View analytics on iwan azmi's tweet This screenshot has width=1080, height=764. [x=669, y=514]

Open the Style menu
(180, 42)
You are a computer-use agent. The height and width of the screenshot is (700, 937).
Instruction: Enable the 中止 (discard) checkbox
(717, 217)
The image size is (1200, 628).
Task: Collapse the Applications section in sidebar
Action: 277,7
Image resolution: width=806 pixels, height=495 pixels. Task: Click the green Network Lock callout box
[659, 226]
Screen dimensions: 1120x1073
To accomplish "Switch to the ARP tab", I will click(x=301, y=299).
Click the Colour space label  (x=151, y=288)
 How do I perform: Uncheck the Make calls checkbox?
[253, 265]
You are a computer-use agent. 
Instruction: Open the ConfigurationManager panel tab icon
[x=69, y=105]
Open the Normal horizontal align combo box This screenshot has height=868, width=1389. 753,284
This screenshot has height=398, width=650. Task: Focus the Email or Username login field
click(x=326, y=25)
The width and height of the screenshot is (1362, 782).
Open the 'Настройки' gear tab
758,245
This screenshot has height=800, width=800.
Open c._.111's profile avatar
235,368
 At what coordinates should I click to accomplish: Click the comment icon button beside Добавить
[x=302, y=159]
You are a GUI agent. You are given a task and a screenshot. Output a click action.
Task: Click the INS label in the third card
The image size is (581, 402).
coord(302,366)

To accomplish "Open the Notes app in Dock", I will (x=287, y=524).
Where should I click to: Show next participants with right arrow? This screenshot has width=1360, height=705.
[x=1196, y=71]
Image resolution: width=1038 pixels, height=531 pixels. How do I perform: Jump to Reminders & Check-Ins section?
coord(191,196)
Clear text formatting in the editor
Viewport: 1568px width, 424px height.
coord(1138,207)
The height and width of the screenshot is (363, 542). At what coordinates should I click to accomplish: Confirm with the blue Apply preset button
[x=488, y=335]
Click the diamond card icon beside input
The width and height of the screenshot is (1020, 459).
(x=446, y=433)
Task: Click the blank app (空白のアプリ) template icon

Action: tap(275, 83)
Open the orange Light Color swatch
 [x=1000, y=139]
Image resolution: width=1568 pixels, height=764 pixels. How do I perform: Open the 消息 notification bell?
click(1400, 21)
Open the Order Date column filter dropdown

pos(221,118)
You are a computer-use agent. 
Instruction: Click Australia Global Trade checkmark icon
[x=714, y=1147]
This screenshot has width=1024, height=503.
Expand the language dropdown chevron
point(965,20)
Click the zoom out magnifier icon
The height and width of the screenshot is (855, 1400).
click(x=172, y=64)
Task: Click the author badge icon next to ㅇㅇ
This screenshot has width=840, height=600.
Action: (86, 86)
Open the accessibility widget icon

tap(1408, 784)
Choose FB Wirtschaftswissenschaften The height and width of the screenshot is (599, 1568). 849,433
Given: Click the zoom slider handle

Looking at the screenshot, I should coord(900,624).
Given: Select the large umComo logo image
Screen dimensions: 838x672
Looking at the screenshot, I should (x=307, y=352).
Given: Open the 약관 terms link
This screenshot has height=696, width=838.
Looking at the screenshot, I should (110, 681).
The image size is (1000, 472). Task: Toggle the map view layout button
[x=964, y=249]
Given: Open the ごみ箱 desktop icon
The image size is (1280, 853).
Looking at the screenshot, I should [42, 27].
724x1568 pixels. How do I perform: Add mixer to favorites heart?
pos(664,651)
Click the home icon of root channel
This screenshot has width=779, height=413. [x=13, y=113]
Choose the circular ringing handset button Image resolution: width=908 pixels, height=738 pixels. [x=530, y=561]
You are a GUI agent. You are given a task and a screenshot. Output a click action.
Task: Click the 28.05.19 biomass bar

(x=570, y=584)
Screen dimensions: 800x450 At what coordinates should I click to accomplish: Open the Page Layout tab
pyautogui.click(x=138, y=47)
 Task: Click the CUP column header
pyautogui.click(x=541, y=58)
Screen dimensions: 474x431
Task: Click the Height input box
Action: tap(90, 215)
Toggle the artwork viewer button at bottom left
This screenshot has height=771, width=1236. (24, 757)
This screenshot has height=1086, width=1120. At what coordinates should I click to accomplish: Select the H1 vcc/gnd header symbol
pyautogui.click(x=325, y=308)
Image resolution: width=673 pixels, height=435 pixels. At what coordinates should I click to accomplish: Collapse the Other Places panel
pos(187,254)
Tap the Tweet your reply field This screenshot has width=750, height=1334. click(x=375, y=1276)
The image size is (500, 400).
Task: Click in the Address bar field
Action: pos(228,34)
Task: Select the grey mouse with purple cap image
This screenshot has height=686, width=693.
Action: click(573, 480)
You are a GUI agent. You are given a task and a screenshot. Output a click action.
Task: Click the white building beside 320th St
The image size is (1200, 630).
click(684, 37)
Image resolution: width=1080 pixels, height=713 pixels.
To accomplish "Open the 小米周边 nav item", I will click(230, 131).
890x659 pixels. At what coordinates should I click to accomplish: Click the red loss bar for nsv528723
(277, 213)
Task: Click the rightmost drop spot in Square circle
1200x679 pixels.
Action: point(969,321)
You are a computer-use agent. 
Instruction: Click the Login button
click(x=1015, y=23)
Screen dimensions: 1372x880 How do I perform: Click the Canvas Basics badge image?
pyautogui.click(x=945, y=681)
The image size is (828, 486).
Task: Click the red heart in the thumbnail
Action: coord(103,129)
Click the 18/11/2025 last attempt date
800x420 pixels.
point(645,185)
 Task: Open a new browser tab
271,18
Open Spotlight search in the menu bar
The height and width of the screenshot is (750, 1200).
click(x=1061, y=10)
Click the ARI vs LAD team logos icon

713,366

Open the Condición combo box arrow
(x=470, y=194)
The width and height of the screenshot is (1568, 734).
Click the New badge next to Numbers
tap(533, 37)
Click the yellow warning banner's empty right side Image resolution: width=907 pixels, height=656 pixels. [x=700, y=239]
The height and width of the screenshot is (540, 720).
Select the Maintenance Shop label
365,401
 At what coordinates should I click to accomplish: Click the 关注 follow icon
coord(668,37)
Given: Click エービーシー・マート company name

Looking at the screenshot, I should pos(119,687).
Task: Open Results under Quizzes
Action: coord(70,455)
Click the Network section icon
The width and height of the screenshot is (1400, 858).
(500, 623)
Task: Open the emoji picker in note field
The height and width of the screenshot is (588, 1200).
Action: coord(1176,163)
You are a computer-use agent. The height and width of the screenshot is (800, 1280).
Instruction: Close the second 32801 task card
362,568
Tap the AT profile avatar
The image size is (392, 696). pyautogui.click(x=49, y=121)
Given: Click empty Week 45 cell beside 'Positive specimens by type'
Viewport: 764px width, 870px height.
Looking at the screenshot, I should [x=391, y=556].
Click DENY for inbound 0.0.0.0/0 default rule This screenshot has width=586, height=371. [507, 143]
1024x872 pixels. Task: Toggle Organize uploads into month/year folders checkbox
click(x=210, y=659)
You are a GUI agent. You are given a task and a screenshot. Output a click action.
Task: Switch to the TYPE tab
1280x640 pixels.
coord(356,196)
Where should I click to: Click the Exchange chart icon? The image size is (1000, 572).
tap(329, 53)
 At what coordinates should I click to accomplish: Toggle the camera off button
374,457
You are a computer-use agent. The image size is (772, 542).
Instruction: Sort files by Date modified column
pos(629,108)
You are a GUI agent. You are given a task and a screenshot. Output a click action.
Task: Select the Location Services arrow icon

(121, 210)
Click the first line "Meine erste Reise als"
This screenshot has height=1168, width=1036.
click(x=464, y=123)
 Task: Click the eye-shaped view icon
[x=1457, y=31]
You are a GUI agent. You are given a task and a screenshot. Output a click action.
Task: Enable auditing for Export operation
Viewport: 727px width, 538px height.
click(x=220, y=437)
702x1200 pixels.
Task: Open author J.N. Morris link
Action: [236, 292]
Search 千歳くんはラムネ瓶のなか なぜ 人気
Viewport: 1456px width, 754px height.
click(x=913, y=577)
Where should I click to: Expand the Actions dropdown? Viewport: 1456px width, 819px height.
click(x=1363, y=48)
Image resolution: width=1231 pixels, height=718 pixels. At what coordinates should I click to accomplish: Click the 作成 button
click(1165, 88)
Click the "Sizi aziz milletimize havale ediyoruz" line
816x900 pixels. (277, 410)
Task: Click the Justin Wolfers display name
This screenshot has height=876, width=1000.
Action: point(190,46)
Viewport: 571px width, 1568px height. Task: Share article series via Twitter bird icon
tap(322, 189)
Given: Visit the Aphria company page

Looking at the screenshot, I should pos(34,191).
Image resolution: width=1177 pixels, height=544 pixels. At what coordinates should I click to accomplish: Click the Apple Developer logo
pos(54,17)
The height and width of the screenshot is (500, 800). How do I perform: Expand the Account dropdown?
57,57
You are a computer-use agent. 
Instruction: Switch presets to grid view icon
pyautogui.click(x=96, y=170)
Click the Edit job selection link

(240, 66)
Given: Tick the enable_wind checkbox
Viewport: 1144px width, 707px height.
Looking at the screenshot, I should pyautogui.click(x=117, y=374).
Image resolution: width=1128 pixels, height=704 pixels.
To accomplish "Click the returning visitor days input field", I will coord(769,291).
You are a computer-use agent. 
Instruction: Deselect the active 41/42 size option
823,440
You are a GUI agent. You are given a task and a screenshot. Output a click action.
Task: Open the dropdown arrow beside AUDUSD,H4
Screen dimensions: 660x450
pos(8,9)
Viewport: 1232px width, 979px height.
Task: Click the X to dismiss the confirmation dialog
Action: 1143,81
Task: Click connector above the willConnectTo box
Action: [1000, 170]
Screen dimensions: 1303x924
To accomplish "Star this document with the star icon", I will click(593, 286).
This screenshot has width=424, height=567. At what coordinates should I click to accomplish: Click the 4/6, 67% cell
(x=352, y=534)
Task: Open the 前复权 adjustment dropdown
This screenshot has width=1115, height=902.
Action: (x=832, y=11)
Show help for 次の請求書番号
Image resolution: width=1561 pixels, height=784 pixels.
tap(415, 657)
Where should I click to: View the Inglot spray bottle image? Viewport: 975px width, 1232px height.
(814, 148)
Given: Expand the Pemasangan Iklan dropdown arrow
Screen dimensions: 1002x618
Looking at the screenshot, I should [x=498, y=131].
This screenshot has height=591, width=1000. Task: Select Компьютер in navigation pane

━━━━━━━━━━━━━━━━━━━━

■ **Requirement**: Going through the entries above, tally every line that contains the string "Choose", then state only the total.

■ **Worked solution**: 2